Exercise prompt – What you return should match the data below exactly, line for line.

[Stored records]

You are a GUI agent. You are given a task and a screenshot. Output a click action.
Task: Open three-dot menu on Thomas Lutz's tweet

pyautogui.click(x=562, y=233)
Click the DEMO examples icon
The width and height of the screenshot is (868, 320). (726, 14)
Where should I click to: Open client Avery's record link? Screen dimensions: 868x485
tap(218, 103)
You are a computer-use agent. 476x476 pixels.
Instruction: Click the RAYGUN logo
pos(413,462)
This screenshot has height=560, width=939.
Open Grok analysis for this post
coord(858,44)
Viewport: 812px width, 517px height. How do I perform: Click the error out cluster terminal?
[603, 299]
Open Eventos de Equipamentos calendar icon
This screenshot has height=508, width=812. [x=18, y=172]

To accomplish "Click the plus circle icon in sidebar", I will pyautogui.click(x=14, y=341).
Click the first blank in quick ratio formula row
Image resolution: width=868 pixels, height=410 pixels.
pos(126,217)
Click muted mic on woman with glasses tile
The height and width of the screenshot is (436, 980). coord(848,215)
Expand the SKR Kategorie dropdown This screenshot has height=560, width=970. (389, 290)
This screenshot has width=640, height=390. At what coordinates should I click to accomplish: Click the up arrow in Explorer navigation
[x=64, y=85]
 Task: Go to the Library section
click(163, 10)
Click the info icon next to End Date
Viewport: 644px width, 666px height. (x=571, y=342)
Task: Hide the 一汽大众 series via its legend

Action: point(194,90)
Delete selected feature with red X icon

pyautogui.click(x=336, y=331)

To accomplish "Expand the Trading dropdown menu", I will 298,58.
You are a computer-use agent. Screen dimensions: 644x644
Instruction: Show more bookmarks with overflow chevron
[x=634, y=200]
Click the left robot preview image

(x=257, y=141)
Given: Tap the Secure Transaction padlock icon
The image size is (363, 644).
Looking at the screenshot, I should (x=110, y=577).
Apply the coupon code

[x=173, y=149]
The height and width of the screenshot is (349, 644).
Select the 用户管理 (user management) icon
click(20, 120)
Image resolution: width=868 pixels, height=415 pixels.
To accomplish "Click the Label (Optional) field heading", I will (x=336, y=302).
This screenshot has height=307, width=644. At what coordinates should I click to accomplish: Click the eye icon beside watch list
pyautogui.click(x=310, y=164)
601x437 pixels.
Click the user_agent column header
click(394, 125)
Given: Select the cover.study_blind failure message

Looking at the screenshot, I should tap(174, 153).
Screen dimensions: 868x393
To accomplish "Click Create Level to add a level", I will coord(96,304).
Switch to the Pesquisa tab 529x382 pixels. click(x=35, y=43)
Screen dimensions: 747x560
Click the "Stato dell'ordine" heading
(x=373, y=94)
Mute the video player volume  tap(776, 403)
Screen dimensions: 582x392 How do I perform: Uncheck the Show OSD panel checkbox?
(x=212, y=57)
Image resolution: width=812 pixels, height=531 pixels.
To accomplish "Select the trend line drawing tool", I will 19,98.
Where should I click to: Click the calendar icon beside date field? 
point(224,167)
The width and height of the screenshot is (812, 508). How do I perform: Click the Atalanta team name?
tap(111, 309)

Reply –
You are a GUI agent. You are given a task and a screenshot. Output a click action.
Task: Open three-dot menu on Thomas Lutz's tweet

pyautogui.click(x=562, y=233)
Click the DEMO examples icon
The width and height of the screenshot is (868, 320). (726, 14)
Where should I click to: Open client Avery's record link? Screen dimensions: 868x485
tap(218, 103)
You are a computer-use agent. 476x476 pixels.
Instruction: Click the RAYGUN logo
pos(413,462)
This screenshot has height=560, width=939.
Open Grok analysis for this post
coord(858,44)
Viewport: 812px width, 517px height. How do I perform: Click the error out cluster terminal?
[603, 299]
Open Eventos de Equipamentos calendar icon
This screenshot has height=508, width=812. [x=18, y=172]

To accomplish "Click the plus circle icon in sidebar", I will pyautogui.click(x=14, y=341).
Click the first blank in quick ratio formula row
Image resolution: width=868 pixels, height=410 pixels.
pos(126,217)
Click muted mic on woman with glasses tile
The height and width of the screenshot is (436, 980). coord(848,215)
Expand the SKR Kategorie dropdown This screenshot has height=560, width=970. (389, 290)
This screenshot has width=640, height=390. At what coordinates should I click to accomplish: Click the up arrow in Explorer navigation
[x=64, y=85]
 Task: Go to the Library section
click(163, 10)
Click the info icon next to End Date
Viewport: 644px width, 666px height. (x=571, y=342)
Task: Hide the 一汽大众 series via its legend

Action: point(194,90)
Delete selected feature with red X icon

pyautogui.click(x=336, y=331)

To accomplish "Expand the Trading dropdown menu", I will 298,58.
You are a computer-use agent. Screen dimensions: 644x644
Instruction: Show more bookmarks with overflow chevron
[x=634, y=200]
Click the left robot preview image

(x=257, y=141)
Given: Tap the Secure Transaction padlock icon
The image size is (363, 644).
Looking at the screenshot, I should (x=110, y=577).
Apply the coupon code

[x=173, y=149]
The height and width of the screenshot is (349, 644).
Select the 用户管理 (user management) icon
click(20, 120)
Image resolution: width=868 pixels, height=415 pixels.
To accomplish "Click the Label (Optional) field heading", I will (x=336, y=302).
This screenshot has height=307, width=644. At what coordinates should I click to accomplish: Click the eye icon beside watch list
pyautogui.click(x=310, y=164)
601x437 pixels.
Click the user_agent column header
click(394, 125)
Given: Select the cover.study_blind failure message

Looking at the screenshot, I should tap(174, 153).
Screen dimensions: 868x393
To accomplish "Click Create Level to add a level", I will coord(96,304).
Switch to the Pesquisa tab 529x382 pixels. click(x=35, y=43)
Screen dimensions: 747x560
Click the "Stato dell'ordine" heading
(x=373, y=94)
Mute the video player volume  tap(776, 403)
Screen dimensions: 582x392 How do I perform: Uncheck the Show OSD panel checkbox?
(x=212, y=57)
Image resolution: width=812 pixels, height=531 pixels.
To accomplish "Select the trend line drawing tool", I will 19,98.
Where should I click to: Click the calendar icon beside date field? 
point(224,167)
The width and height of the screenshot is (812, 508). How do I perform: Click the Atalanta team name?
tap(111, 309)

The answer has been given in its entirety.